• [DIRECTIVE] Put every one of the rows below into a numbered list, leaving out the blank lines.
-- Start --
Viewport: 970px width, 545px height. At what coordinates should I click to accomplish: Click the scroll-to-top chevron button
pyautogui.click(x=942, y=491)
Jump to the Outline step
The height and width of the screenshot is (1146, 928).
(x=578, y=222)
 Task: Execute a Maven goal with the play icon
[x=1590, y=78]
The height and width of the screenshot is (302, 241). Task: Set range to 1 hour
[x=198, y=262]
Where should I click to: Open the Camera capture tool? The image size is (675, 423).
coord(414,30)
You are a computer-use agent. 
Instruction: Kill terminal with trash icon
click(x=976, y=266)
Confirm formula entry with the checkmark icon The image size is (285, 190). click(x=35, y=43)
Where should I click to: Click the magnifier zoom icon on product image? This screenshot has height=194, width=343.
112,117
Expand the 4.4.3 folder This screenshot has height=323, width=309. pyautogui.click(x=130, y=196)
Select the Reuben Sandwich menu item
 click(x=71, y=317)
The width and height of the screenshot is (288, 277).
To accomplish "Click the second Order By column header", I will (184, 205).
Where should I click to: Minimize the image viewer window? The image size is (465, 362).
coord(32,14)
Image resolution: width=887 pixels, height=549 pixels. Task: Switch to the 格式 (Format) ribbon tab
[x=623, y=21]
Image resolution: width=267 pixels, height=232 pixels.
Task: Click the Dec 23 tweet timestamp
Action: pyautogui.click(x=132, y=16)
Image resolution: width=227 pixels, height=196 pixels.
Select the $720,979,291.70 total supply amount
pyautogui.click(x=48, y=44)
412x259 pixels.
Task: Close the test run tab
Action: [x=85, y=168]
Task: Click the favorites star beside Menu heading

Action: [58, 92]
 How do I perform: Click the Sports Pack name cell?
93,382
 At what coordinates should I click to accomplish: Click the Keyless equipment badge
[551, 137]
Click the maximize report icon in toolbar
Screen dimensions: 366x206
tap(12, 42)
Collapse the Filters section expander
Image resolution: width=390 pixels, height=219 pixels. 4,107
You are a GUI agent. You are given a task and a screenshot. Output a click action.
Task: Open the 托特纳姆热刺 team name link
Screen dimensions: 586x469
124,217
-- End --
• [WRITTEN REPLY]
1. Viewport: 970px width, 545px height. At what coordinates should I click to accomplish: Click the scroll-to-top chevron button
2. pyautogui.click(x=942, y=491)
3. Jump to the Outline step
4. The height and width of the screenshot is (1146, 928).
5. (x=578, y=222)
6.  Task: Execute a Maven goal with the play icon
7. [x=1590, y=78]
8. The height and width of the screenshot is (302, 241). Task: Set range to 1 hour
9. [x=198, y=262]
10. Where should I click to: Open the Camera capture tool? The image size is (675, 423).
11. coord(414,30)
12. You are a computer-use agent. 
13. Instruction: Kill terminal with trash icon
14. click(x=976, y=266)
15. Confirm formula entry with the checkmark icon The image size is (285, 190). click(x=35, y=43)
16. Where should I click to: Click the magnifier zoom icon on product image? This screenshot has height=194, width=343.
17. 112,117
18. Expand the 4.4.3 folder This screenshot has height=323, width=309. pyautogui.click(x=130, y=196)
19. Select the Reuben Sandwich menu item
20.  click(x=71, y=317)
21. The width and height of the screenshot is (288, 277).
22. To accomplish "Click the second Order By column header", I will (184, 205).
23. Where should I click to: Minimize the image viewer window? The image size is (465, 362).
24. coord(32,14)
25. Image resolution: width=887 pixels, height=549 pixels. Task: Switch to the 格式 (Format) ribbon tab
26. [x=623, y=21]
27. Image resolution: width=267 pixels, height=232 pixels.
28. Task: Click the Dec 23 tweet timestamp
29. Action: pyautogui.click(x=132, y=16)
30. Image resolution: width=227 pixels, height=196 pixels.
31. Select the $720,979,291.70 total supply amount
32. pyautogui.click(x=48, y=44)
33. 412x259 pixels.
34. Task: Close the test run tab
35. Action: [x=85, y=168]
36. Task: Click the favorites star beside Menu heading
37. Action: [58, 92]
38.  How do I perform: Click the Sports Pack name cell?
39. 93,382
40.  At what coordinates should I click to accomplish: Click the Keyless equipment badge
41. [551, 137]
42. Click the maximize report icon in toolbar
43. Screen dimensions: 366x206
44. tap(12, 42)
45. Collapse the Filters section expander
46. Image resolution: width=390 pixels, height=219 pixels. 4,107
47. You are a GUI agent. You are given a task and a screenshot. Output a click action.
48. Task: Open the 托特纳姆热刺 team name link
49. Screen dimensions: 586x469
50. 124,217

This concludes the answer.